» Directions: What follows is a set of records, each of which is to be written out exactly.

---------------

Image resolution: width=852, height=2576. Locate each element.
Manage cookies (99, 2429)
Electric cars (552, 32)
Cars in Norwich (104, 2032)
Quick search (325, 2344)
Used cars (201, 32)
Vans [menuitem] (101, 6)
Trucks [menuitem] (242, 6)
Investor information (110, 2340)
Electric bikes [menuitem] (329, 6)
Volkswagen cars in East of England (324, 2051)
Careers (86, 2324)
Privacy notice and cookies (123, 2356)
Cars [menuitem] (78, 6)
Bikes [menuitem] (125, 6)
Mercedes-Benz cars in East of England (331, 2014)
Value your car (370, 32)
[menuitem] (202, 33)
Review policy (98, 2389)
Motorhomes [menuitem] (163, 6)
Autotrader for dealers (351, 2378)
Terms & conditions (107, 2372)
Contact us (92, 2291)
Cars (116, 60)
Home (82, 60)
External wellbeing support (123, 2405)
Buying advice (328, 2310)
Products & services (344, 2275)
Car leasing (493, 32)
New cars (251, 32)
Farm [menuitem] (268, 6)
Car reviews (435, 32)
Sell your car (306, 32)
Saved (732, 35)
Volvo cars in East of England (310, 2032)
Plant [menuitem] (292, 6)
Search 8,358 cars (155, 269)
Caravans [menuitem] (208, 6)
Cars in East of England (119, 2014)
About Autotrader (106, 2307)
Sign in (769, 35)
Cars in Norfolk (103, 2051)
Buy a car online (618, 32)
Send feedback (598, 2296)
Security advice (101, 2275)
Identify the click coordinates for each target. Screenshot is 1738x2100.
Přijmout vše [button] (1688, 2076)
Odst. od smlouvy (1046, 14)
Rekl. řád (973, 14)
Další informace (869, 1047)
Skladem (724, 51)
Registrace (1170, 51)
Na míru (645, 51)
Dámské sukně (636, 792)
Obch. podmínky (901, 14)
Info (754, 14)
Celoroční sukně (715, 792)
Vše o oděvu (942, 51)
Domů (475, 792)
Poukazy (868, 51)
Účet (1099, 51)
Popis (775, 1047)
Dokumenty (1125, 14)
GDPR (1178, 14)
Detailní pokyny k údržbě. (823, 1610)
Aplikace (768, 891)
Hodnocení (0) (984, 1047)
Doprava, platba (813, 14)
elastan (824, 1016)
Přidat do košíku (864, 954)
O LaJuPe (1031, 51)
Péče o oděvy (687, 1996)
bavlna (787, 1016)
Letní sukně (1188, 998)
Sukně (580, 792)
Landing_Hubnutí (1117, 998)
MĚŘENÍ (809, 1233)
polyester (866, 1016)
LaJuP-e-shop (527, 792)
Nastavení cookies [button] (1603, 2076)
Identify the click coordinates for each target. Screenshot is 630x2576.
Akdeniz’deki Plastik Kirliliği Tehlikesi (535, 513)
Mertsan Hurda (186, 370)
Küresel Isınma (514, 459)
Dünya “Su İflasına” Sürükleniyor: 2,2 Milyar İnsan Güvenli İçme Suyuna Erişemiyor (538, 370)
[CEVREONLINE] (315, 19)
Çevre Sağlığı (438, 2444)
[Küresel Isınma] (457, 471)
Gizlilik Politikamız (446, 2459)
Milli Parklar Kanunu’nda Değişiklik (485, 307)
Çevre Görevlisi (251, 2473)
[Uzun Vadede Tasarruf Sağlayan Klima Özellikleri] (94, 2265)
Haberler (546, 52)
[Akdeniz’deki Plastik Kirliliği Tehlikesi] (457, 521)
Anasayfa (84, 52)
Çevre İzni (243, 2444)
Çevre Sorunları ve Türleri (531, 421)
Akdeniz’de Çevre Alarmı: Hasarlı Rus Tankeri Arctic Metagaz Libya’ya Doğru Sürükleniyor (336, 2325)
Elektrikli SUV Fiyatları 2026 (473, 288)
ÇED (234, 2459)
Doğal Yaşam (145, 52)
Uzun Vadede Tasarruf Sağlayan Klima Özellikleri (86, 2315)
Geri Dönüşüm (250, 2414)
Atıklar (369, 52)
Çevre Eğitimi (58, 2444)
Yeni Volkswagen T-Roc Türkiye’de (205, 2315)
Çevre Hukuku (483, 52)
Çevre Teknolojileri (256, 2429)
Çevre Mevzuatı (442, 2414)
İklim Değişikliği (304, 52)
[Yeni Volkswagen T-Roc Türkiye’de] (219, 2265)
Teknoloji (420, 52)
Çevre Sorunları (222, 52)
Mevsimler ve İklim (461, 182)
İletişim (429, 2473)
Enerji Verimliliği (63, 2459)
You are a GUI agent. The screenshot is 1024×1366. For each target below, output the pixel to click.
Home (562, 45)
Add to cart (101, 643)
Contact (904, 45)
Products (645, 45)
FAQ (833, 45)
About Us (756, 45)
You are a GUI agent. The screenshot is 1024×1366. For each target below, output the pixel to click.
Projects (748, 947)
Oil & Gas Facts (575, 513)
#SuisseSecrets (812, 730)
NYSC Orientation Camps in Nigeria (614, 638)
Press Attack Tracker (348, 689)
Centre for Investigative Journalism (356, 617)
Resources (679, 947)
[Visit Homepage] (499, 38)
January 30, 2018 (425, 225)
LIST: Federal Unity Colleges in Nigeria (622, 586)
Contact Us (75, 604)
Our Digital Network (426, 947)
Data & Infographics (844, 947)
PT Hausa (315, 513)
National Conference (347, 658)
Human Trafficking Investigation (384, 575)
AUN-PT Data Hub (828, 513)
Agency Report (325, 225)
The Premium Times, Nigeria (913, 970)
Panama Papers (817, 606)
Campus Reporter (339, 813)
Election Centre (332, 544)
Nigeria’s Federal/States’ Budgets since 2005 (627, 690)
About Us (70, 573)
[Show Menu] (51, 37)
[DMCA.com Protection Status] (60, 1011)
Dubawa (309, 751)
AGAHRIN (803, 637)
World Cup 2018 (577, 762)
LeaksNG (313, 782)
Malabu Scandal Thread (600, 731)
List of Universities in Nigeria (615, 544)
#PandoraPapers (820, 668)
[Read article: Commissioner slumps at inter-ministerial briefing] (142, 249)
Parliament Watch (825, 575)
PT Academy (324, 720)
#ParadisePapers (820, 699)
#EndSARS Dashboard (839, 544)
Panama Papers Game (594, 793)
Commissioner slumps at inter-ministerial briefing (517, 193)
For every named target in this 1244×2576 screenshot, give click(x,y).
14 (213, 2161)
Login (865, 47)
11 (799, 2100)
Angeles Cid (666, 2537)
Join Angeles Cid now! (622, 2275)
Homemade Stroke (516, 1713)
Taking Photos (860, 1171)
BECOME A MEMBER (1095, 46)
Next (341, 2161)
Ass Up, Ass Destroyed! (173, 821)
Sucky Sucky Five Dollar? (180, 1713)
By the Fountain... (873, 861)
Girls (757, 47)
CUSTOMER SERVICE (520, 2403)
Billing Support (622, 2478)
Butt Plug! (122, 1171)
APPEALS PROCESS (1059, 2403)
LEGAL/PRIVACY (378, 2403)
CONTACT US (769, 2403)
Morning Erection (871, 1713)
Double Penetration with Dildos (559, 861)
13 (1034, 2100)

---------------

» Result below:
Image resolution: width=852, height=2576. Locate each element.
Manage cookies (99, 2429)
Electric cars (552, 32)
Cars in Norwich (104, 2032)
Quick search (325, 2344)
Used cars (201, 32)
Vans [menuitem] (101, 6)
Trucks [menuitem] (242, 6)
Investor information (110, 2340)
Electric bikes [menuitem] (329, 6)
Volkswagen cars in East of England (324, 2051)
Careers (86, 2324)
Privacy notice and cookies (123, 2356)
Cars [menuitem] (78, 6)
Bikes [menuitem] (125, 6)
Mercedes-Benz cars in East of England (331, 2014)
Value your car (370, 32)
[menuitem] (202, 33)
Review policy (98, 2389)
Motorhomes [menuitem] (163, 6)
Autotrader for dealers (351, 2378)
Terms & conditions (107, 2372)
Contact us (92, 2291)
Cars (116, 60)
Home (82, 60)
External wellbeing support (123, 2405)
Buying advice (328, 2310)
Products & services (344, 2275)
Car leasing (493, 32)
New cars (251, 32)
Farm [menuitem] (268, 6)
Car reviews (435, 32)
Sell your car (306, 32)
Saved (732, 35)
Volvo cars in East of England (310, 2032)
Plant [menuitem] (292, 6)
Search 8,358 cars (155, 269)
Caravans [menuitem] (208, 6)
Cars in East of England (119, 2014)
About Autotrader (106, 2307)
Sign in (769, 35)
Cars in Norfolk (103, 2051)
Buy a car online (618, 32)
Send feedback (598, 2296)
Security advice (101, 2275)
Identify the click coordinates for each target. Screenshot is 1738x2100.
Přijmout vše [button] (1688, 2076)
Odst. od smlouvy (1046, 14)
Rekl. řád (973, 14)
Další informace (869, 1047)
Skladem (724, 51)
Registrace (1170, 51)
Na míru (645, 51)
Dámské sukně (636, 792)
Obch. podmínky (901, 14)
Info (754, 14)
Celoroční sukně (715, 792)
Vše o oděvu (942, 51)
Domů (475, 792)
Poukazy (868, 51)
Účet (1099, 51)
Popis (775, 1047)
Dokumenty (1125, 14)
GDPR (1178, 14)
Detailní pokyny k údržbě. (823, 1610)
Aplikace (768, 891)
Hodnocení (0) (984, 1047)
Doprava, platba (813, 14)
elastan (824, 1016)
Přidat do košíku (864, 954)
O LaJuPe (1031, 51)
Péče o oděvy (687, 1996)
bavlna (787, 1016)
Letní sukně (1188, 998)
Sukně (580, 792)
Landing_Hubnutí (1117, 998)
MĚŘENÍ (809, 1233)
polyester (866, 1016)
LaJuP-e-shop (527, 792)
Nastavení cookies [button] (1603, 2076)
Identify the click coordinates for each target. Screenshot is 630x2576.
Akdeniz’deki Plastik Kirliliği Tehlikesi (535, 513)
Mertsan Hurda (186, 370)
Küresel Isınma (514, 459)
Dünya “Su İflasına” Sürükleniyor: 2,2 Milyar İnsan Güvenli İçme Suyuna Erişemiyor (538, 370)
[CEVREONLINE] (315, 19)
Çevre Sağlığı (438, 2444)
[Küresel Isınma] (457, 471)
Gizlilik Politikamız (446, 2459)
Milli Parklar Kanunu’nda Değişiklik (485, 307)
Çevre Görevlisi (251, 2473)
[Uzun Vadede Tasarruf Sağlayan Klima Özellikleri] (94, 2265)
Haberler (546, 52)
[Akdeniz’deki Plastik Kirliliği Tehlikesi] (457, 521)
Anasayfa (84, 52)
Çevre İzni (243, 2444)
Çevre Sorunları ve Türleri (531, 421)
Akdeniz’de Çevre Alarmı: Hasarlı Rus Tankeri Arctic Metagaz Libya’ya Doğru Sürükleniyor (336, 2325)
Elektrikli SUV Fiyatları 2026 (473, 288)
ÇED (234, 2459)
Doğal Yaşam (145, 52)
Uzun Vadede Tasarruf Sağlayan Klima Özellikleri (86, 2315)
Geri Dönüşüm (250, 2414)
Atıklar (369, 52)
Çevre Eğitimi (58, 2444)
Yeni Volkswagen T-Roc Türkiye’de (205, 2315)
Çevre Hukuku (483, 52)
Çevre Teknolojileri (256, 2429)
Çevre Mevzuatı (442, 2414)
İklim Değişikliği (304, 52)
[Yeni Volkswagen T-Roc Türkiye’de] (219, 2265)
Teknoloji (420, 52)
Çevre Sorunları (222, 52)
Mevsimler ve İklim (461, 182)
İletişim (429, 2473)
Enerji Verimliliği (63, 2459)
You are a GUI agent. The screenshot is 1024×1366. For each target below, output the pixel to click.
Home (562, 45)
Add to cart (101, 643)
Contact (904, 45)
Products (645, 45)
FAQ (833, 45)
About Us (756, 45)
You are a GUI agent. The screenshot is 1024×1366. For each target below, output the pixel to click.
Projects (748, 947)
Oil & Gas Facts (575, 513)
#SuisseSecrets (812, 730)
NYSC Orientation Camps in Nigeria (614, 638)
Press Attack Tracker (348, 689)
Centre for Investigative Journalism (356, 617)
Resources (679, 947)
[Visit Homepage] (499, 38)
January 30, 2018 (425, 225)
LIST: Federal Unity Colleges in Nigeria (622, 586)
Contact Us (75, 604)
Our Digital Network (426, 947)
Data & Infographics (844, 947)
PT Hausa (315, 513)
National Conference (347, 658)
Human Trafficking Investigation (384, 575)
AUN-PT Data Hub (828, 513)
Agency Report (325, 225)
The Premium Times, Nigeria (913, 970)
Panama Papers (817, 606)
Campus Reporter (339, 813)
Election Centre (332, 544)
Nigeria’s Federal/States’ Budgets since 2005 (627, 690)
About Us (70, 573)
[Show Menu] (51, 37)
[DMCA.com Protection Status] (60, 1011)
Dubawa (309, 751)
AGAHRIN (803, 637)
World Cup 2018 (577, 762)
LeaksNG (313, 782)
Malabu Scandal Thread (600, 731)
List of Universities in Nigeria (615, 544)
#PandoraPapers (820, 668)
[Read article: Commissioner slumps at inter-ministerial briefing] (142, 249)
Parliament Watch (825, 575)
PT Academy (324, 720)
#ParadisePapers (820, 699)
#EndSARS Dashboard (839, 544)
Panama Papers Game (594, 793)
Commissioner slumps at inter-ministerial briefing (517, 193)
For every named target in this 1244×2576 screenshot, give click(x,y).
14 (213, 2161)
Login (865, 47)
11 (799, 2100)
Angeles Cid (666, 2537)
Join Angeles Cid now! (622, 2275)
Homemade Stroke (516, 1713)
Taking Photos (860, 1171)
BECOME A MEMBER (1095, 46)
Next (341, 2161)
Ass Up, Ass Destroyed! (173, 821)
Sucky Sucky Five Dollar? (180, 1713)
By the Fountain... (873, 861)
Girls (757, 47)
CUSTOMER SERVICE (520, 2403)
Billing Support (622, 2478)
Butt Plug! (122, 1171)
APPEALS PROCESS (1059, 2403)
LEGAL/PRIVACY (378, 2403)
CONTACT US (769, 2403)
Morning Erection (871, 1713)
Double Penetration with Dildos (559, 861)
13 (1034, 2100)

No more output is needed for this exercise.